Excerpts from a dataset
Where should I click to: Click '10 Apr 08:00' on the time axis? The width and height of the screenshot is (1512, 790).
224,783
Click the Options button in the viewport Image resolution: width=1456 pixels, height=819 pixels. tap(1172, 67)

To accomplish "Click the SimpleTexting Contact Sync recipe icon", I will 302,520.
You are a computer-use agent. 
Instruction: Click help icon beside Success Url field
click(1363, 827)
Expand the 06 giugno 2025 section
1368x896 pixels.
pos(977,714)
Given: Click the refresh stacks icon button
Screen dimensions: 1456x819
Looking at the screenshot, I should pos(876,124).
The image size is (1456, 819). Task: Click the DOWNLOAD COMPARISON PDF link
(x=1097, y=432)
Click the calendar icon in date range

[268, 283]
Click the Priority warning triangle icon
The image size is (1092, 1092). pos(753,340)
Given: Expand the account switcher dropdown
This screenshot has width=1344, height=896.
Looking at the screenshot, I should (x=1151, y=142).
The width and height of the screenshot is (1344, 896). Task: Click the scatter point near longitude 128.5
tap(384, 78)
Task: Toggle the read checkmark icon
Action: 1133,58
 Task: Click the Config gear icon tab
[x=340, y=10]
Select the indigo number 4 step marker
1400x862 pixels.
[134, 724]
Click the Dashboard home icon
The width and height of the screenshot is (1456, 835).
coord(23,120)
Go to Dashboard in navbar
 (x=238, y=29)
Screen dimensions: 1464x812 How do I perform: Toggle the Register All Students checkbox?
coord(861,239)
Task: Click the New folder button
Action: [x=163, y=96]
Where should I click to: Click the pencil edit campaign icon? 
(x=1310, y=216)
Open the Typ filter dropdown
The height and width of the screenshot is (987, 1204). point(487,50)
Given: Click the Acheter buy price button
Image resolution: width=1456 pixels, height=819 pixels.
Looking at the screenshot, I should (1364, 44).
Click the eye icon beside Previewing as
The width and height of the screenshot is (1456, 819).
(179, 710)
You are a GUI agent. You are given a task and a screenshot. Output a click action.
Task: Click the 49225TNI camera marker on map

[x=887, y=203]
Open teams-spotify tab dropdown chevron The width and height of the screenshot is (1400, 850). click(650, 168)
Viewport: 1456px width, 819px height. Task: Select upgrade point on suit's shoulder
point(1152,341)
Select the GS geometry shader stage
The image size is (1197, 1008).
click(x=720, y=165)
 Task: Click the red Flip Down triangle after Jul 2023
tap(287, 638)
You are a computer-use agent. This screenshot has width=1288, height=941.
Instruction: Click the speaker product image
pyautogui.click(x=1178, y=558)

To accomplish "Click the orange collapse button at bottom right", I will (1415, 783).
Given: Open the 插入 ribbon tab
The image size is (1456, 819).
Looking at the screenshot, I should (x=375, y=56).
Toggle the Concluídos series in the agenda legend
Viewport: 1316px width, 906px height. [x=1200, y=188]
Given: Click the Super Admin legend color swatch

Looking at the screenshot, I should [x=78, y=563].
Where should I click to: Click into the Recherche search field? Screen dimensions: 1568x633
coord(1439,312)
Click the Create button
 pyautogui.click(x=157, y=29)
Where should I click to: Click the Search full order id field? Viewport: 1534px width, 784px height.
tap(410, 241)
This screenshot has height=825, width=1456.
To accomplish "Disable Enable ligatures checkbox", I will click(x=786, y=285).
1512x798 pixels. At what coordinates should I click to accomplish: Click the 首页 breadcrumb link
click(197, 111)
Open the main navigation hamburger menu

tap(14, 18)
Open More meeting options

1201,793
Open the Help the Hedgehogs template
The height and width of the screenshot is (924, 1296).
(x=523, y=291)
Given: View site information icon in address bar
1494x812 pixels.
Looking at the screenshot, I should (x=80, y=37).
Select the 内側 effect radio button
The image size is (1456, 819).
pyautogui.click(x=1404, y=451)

**GOAL OF THE EXERCISE**:
Each entry above is to be duplicated exactly, with nothing left out.

**TASK RESPONSE**:
Where should I click to: Click '10 Apr 08:00' on the time axis? The width and height of the screenshot is (1512, 790).
224,783
Click the Options button in the viewport Image resolution: width=1456 pixels, height=819 pixels. tap(1172, 67)

To accomplish "Click the SimpleTexting Contact Sync recipe icon", I will 302,520.
You are a computer-use agent. 
Instruction: Click help icon beside Success Url field
click(1363, 827)
Expand the 06 giugno 2025 section
1368x896 pixels.
pos(977,714)
Given: Click the refresh stacks icon button
Screen dimensions: 1456x819
Looking at the screenshot, I should pos(876,124).
The image size is (1456, 819). Task: Click the DOWNLOAD COMPARISON PDF link
(x=1097, y=432)
Click the calendar icon in date range

[268, 283]
Click the Priority warning triangle icon
The image size is (1092, 1092). pos(753,340)
Given: Expand the account switcher dropdown
This screenshot has width=1344, height=896.
Looking at the screenshot, I should (x=1151, y=142).
The width and height of the screenshot is (1344, 896). Task: Click the scatter point near longitude 128.5
tap(384, 78)
Task: Toggle the read checkmark icon
Action: 1133,58
 Task: Click the Config gear icon tab
[x=340, y=10]
Select the indigo number 4 step marker
1400x862 pixels.
[134, 724]
Click the Dashboard home icon
The width and height of the screenshot is (1456, 835).
coord(23,120)
Go to Dashboard in navbar
 (x=238, y=29)
Screen dimensions: 1464x812 How do I perform: Toggle the Register All Students checkbox?
coord(861,239)
Task: Click the New folder button
Action: [x=163, y=96]
Where should I click to: Click the pencil edit campaign icon? 
(x=1310, y=216)
Open the Typ filter dropdown
The height and width of the screenshot is (987, 1204). point(487,50)
Given: Click the Acheter buy price button
Image resolution: width=1456 pixels, height=819 pixels.
Looking at the screenshot, I should (1364, 44).
Click the eye icon beside Previewing as
The width and height of the screenshot is (1456, 819).
(179, 710)
You are a GUI agent. You are given a task and a screenshot. Output a click action.
Task: Click the 49225TNI camera marker on map

[x=887, y=203]
Open teams-spotify tab dropdown chevron The width and height of the screenshot is (1400, 850). click(650, 168)
Viewport: 1456px width, 819px height. Task: Select upgrade point on suit's shoulder
point(1152,341)
Select the GS geometry shader stage
The image size is (1197, 1008).
click(x=720, y=165)
 Task: Click the red Flip Down triangle after Jul 2023
tap(287, 638)
You are a computer-use agent. This screenshot has width=1288, height=941.
Instruction: Click the speaker product image
pyautogui.click(x=1178, y=558)

To accomplish "Click the orange collapse button at bottom right", I will (1415, 783).
Given: Open the 插入 ribbon tab
The image size is (1456, 819).
Looking at the screenshot, I should (x=375, y=56).
Toggle the Concluídos series in the agenda legend
Viewport: 1316px width, 906px height. [x=1200, y=188]
Given: Click the Super Admin legend color swatch

Looking at the screenshot, I should [x=78, y=563].
Where should I click to: Click into the Recherche search field? Screen dimensions: 1568x633
coord(1439,312)
Click the Create button
 pyautogui.click(x=157, y=29)
Where should I click to: Click the Search full order id field? Viewport: 1534px width, 784px height.
tap(410, 241)
This screenshot has height=825, width=1456.
To accomplish "Disable Enable ligatures checkbox", I will click(x=786, y=285).
1512x798 pixels. At what coordinates should I click to accomplish: Click the 首页 breadcrumb link
click(197, 111)
Open the main navigation hamburger menu

tap(14, 18)
Open More meeting options

1201,793
Open the Help the Hedgehogs template
The height and width of the screenshot is (924, 1296).
(x=523, y=291)
Given: View site information icon in address bar
1494x812 pixels.
Looking at the screenshot, I should (x=80, y=37).
Select the 内側 effect radio button
The image size is (1456, 819).
pyautogui.click(x=1404, y=451)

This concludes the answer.